◆ What is asked
Pick out every line of the records below that contains the string "size", and copy each of those lines.

****

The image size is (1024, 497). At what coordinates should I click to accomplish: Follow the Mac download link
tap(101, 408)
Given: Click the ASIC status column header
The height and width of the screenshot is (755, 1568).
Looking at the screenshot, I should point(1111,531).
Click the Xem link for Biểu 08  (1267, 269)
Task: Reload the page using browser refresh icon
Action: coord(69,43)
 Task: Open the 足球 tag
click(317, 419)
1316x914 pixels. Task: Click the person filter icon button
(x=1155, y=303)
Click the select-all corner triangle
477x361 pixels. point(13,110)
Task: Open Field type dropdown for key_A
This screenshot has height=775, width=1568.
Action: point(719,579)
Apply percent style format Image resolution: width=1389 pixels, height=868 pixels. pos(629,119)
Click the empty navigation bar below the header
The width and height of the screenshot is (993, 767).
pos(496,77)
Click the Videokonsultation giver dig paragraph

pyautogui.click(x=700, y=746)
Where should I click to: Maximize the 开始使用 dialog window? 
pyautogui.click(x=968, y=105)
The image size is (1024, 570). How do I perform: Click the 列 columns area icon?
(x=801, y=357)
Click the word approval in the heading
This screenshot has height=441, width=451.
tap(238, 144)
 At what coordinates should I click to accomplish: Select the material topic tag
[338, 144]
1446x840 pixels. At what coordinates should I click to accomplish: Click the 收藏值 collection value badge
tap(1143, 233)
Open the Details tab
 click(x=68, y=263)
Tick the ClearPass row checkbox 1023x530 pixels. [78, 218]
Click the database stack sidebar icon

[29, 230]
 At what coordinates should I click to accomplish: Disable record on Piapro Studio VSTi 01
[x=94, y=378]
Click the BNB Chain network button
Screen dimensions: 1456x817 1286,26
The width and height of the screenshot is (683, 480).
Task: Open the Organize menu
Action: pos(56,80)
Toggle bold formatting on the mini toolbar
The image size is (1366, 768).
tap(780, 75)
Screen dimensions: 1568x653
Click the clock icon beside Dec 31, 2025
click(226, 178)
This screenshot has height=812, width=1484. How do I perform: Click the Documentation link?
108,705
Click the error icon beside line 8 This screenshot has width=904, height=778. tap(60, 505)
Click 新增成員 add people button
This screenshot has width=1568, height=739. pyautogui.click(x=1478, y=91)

****

◆ Task answer
The image size is (1024, 497). At what coordinates should I click to accomplish: Follow the Mac download link
The image size is (1024, 570). How do I perform: Click the 列 columns area icon?
The image size is (1366, 768).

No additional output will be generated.